Record excerpts:
________________________

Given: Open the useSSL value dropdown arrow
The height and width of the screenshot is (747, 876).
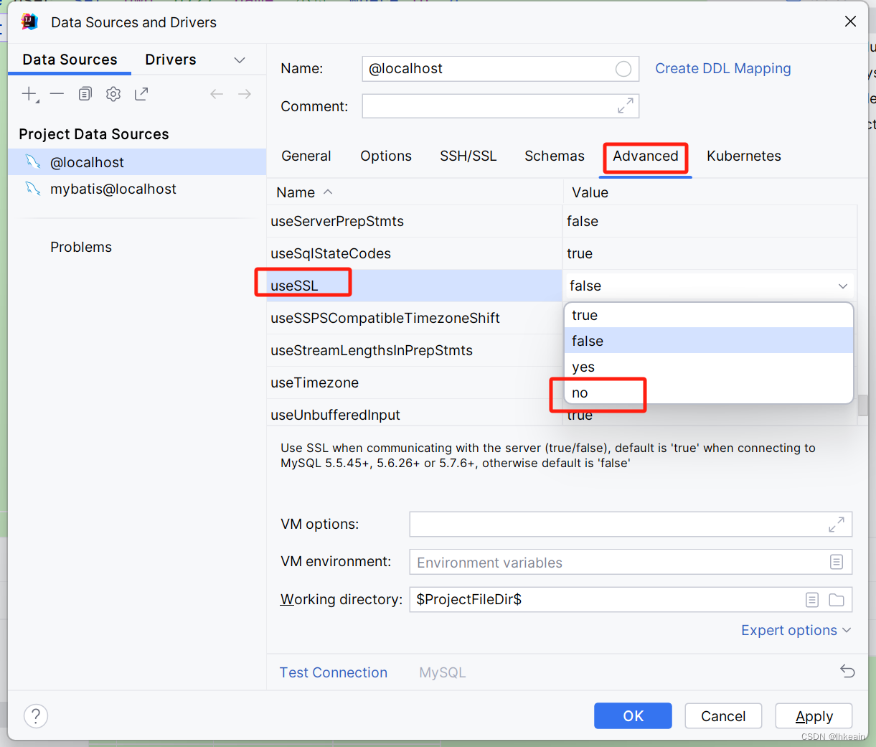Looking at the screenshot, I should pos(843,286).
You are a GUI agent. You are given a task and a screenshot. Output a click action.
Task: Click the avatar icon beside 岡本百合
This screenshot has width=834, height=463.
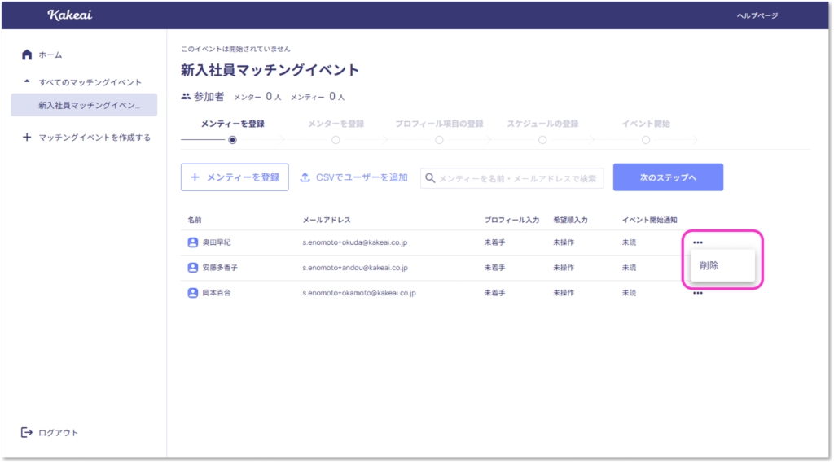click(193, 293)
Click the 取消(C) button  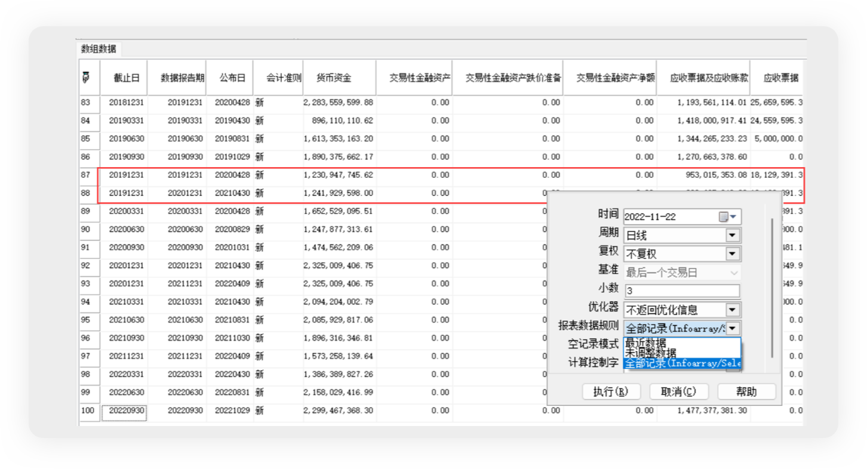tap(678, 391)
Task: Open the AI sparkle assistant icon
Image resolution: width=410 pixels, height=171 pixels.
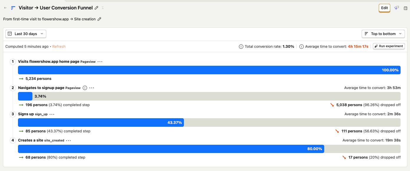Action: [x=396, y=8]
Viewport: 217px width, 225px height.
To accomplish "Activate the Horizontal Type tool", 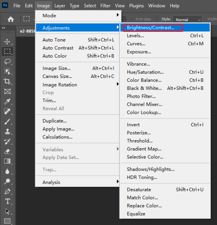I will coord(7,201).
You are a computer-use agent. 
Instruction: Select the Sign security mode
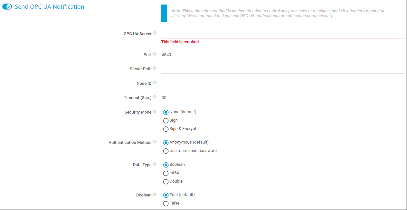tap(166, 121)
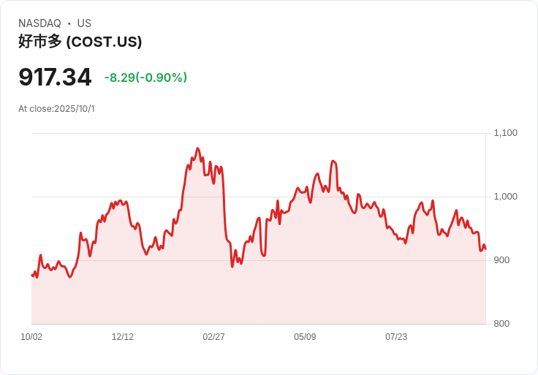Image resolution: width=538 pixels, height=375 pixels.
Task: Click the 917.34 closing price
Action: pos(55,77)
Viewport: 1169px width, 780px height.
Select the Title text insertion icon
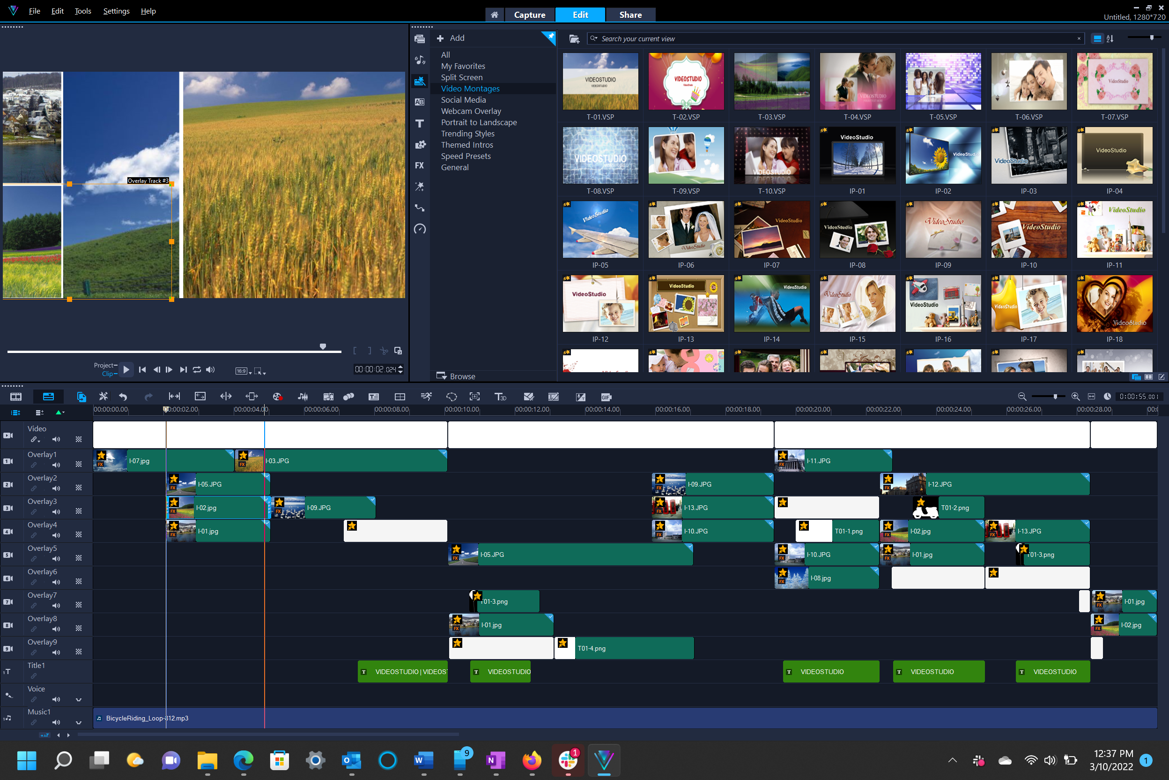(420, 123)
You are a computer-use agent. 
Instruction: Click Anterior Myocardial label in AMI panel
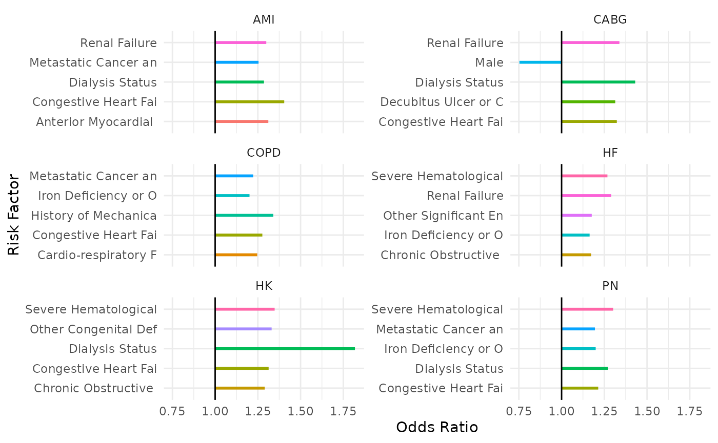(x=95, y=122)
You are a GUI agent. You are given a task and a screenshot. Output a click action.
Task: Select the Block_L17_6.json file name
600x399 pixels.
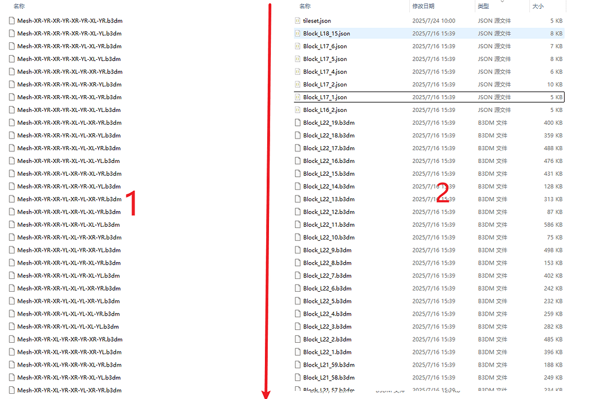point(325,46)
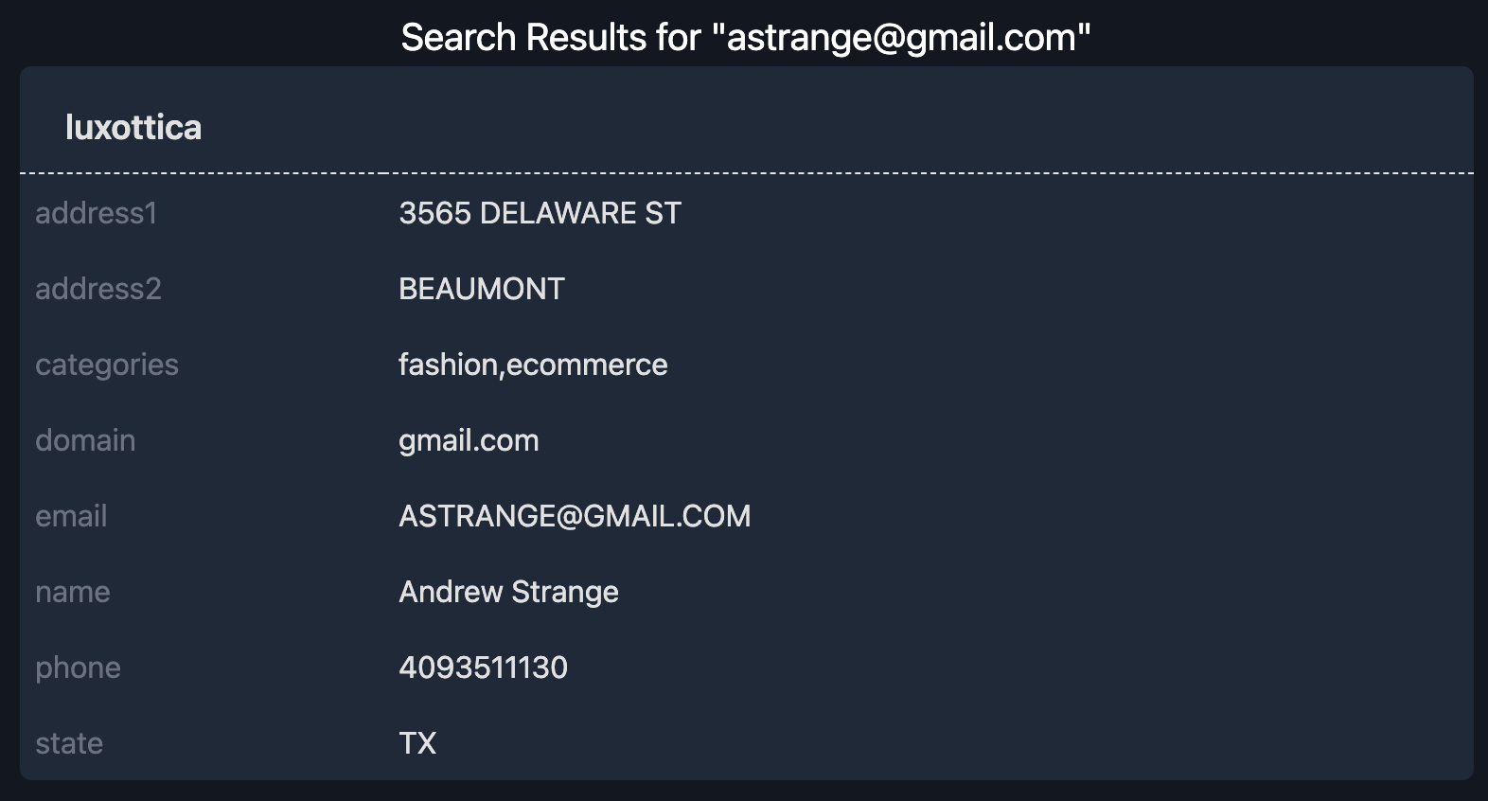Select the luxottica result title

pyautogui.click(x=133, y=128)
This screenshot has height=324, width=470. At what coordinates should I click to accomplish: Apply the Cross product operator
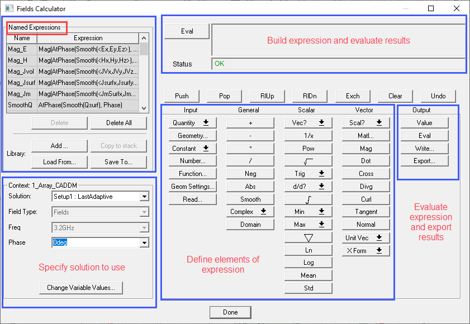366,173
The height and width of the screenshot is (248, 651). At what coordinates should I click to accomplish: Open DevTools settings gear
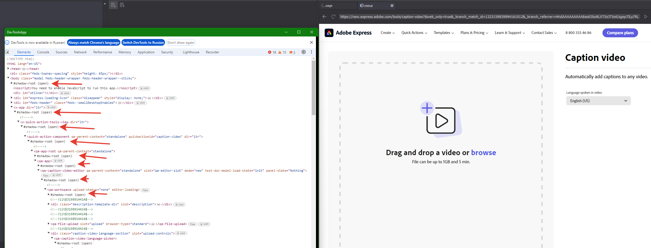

________________________

Task brief: Starting at the line containing "Instruction: Select the Sign security mode" and stopping at the line containing "Task: Select the Block_L17_6.json file name", output each line exactly as it appears above. Leave out the pictures.

Answer to the problem:
Instruction: Select the Sign security mode
tap(166, 121)
Image resolution: width=538 pixels, height=375 pixels.
Task: Click the 917.34 closing price
Action: pos(55,77)
Viewport: 1169px width, 780px height.
Select the Title text insertion icon
(420, 123)
You are a computer-use agent. 
Instruction: Click Anterior Myocardial label in AMI panel
(x=95, y=122)
You are a GUI agent. You are given a task and a screenshot. Output a click action.
Task: Select the Block_L17_6.json file name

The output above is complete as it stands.